Hybrid working has lots of advantages – and at EGM we fully back the hybrid working model.
But there’s a big problem – that can hit younger workers, in particular.
In one of the most startling findings following the pandemic, young people (those aged between 16-30) are recording higher levels of loneliness than the elderly.
There’s a lack of connection with colleagues at work – and its not only the absence of human connection – it’s also the quality.
Gone are the chats in the office kitchen, the catch up in the staff room - and the trip to the pub at the end of the day.
An entire generation could be facing a career where they don’t have the network of contacts that builds over time.
Recent research finds:
61% of young workers don’t socialise with their co-workers outside of work
44% don’t have a true friend at work
43% don’t feel a sense of connection to co-workers
38% don’t trust their co-workers
22% don’t have even one friend at work. (Forbes.)
But it’s not just at work the younger generation are finding life harder.
On 6th July 2022, ‘The Guardian’ reported:
‘In Australia, the likelihood of attaining home ownership by age 30 has fallen substantially. Since the 1970s, first-home buyer average age has risen by six years to 32 – almost doubling the number of years between reaching adulthood and reaching home ownership.’
And during the pandemic new homes built for first time buyers dropped by 6%.
Traditionally, the model has been to own your own home - typically with the ad of a multi-decade mortgage – located near to your employer.
With interest rates rising and economic uncertainty, the model facing young people today is to rent an apartment. But this can be a soulless experience – particularly those starting out in a big city. And then there’s the prospect of paying rent – and ending up owning no equity in the property.
But there’s an interesting development that’s gathering pace.
Adam Neumann is best known for founding We Work – the company that was valued one day at $47 billion – and the next day at zero – has set out to change the way the younger generation live – and there are plenty who believe he can achieve his mission. Neumann has just received the largest investment ever by a venture capital company (US$350 million.)
Neumann previously rented office space – where pool tables and beer came as part of the package. WeWork brought flexibility to companies and individuals alike – with young professionals renting desks, plugging in their Macs, and working in a ‘communal’ type environment. Although the company went bust and was bought out, there are still 700 WeWork offices in big cities.
In a recent interview, Neumann says, ‘I call the current generation the R-Generation – as they have to rent.’
Neumann has spent millions of dollars of his own money buying up apartment blocks in Miami and Nashville – seeing the opportunity to build communities of young people. Individuals can take a room or an apartment – and although the one-page web site of Neumann’s new company, Flow, gives no details, it’s thought that the deal will include equity in the properties.
The accommodation deal comes with the latest technology – including dedicated apps so people can get the most out of the community. Add to that music rooms for ‘jam sessions,’ a bark park for dogs, an outdoor cinema, gyms and a ‘bumpy lawn area.’ (Whatever that is).

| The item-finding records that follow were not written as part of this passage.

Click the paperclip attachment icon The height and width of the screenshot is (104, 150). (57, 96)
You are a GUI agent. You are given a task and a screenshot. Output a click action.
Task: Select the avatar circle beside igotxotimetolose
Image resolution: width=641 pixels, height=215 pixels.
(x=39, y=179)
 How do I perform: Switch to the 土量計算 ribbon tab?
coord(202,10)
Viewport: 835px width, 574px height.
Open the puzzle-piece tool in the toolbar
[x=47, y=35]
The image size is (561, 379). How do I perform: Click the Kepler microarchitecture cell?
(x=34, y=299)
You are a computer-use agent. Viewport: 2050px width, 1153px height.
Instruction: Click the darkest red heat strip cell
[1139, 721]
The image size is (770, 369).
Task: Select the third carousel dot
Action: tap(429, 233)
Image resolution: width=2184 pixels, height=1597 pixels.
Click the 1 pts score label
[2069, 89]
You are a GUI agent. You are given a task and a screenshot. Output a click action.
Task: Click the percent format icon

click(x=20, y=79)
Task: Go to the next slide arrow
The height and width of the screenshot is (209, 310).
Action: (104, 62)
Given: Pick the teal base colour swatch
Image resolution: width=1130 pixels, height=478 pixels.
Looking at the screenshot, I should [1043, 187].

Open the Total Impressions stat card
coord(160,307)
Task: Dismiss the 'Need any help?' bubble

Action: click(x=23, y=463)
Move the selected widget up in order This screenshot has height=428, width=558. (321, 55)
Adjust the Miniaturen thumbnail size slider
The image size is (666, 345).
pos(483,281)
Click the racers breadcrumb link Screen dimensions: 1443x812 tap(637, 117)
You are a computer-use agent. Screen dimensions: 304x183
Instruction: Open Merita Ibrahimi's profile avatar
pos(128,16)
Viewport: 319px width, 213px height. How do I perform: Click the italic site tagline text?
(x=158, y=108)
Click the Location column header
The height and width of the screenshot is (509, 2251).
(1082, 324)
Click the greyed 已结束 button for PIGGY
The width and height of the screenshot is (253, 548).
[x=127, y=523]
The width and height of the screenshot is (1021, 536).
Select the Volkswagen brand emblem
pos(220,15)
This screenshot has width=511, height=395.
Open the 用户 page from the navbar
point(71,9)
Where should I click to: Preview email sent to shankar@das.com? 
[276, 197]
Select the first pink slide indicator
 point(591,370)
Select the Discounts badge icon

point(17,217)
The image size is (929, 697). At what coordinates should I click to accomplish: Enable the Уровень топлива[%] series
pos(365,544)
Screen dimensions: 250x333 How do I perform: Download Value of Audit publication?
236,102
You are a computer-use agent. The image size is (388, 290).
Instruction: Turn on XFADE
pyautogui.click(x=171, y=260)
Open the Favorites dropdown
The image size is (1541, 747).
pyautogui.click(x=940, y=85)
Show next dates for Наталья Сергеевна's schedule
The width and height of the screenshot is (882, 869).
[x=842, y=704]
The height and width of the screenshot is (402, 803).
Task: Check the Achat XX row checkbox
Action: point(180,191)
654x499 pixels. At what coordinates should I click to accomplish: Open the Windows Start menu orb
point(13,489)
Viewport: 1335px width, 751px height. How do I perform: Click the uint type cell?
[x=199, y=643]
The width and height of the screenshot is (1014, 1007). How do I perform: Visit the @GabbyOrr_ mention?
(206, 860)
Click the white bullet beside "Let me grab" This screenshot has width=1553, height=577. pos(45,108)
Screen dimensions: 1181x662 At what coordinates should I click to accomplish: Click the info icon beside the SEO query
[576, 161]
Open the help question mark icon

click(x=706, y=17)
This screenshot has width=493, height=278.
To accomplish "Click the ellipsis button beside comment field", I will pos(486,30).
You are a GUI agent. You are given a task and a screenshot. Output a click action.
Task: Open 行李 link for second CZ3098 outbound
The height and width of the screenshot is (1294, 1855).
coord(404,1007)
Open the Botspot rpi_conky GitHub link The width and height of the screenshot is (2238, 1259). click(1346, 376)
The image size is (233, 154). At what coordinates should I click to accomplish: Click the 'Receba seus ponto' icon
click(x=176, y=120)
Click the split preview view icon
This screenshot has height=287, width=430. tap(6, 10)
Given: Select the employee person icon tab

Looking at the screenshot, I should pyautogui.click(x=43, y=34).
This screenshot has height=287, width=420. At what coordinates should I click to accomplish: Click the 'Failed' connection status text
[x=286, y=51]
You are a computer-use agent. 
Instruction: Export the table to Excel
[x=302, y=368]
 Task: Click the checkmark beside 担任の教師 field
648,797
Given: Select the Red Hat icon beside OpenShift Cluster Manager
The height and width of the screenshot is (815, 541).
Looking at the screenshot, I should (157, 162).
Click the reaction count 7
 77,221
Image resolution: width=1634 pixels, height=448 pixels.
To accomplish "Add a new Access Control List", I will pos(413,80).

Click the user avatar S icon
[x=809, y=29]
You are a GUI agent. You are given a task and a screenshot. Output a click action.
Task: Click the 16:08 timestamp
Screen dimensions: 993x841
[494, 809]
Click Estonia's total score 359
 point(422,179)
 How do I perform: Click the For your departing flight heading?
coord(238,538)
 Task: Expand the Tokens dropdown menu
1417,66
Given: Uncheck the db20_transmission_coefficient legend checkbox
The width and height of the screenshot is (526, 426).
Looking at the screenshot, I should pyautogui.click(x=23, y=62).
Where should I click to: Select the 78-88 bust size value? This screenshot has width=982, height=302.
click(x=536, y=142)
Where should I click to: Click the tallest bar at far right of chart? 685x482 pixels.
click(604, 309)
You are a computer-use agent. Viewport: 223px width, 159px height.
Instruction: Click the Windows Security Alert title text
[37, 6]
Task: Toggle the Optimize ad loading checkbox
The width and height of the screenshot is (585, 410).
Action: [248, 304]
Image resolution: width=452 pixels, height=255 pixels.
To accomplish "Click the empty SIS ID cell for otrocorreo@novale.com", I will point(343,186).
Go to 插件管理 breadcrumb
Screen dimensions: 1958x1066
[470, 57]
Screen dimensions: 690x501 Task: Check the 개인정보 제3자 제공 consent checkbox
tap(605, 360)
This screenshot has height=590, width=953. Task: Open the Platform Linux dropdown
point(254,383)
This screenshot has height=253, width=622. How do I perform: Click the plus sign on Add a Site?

Prior to the demise of WeWork, Neumann had toyed with the idea of WeLive – buying two apartment blocks – one in Washington and one in Wall Street.
In the video ‘Millennials Are Paying to Live in Shares Spaces Like WeLive,’ young people describe how they lived in a WeLive apartment - where everything is provided (including stocked cabinets of food) – before going off to work in a WeWork office.
One young professional is quoted as saying the only time during the day when he is outside his WeLive or WeWork community is when commuting the short distance between the two.
Marc Anderssen (the venture capitalist backing the idea) recently wrote in his blog about how the most dynamic cities are pricing out young talent – and the difficulties young people are facing with loneliness with little interaction with their neighbors. ‘Only a seismic shift will solve these problems.’
The original WeLive operation has been closed.
However, the new venture is already valued at US$1 billion – and is gathering pace.
Perhaps community living – and working – are the future?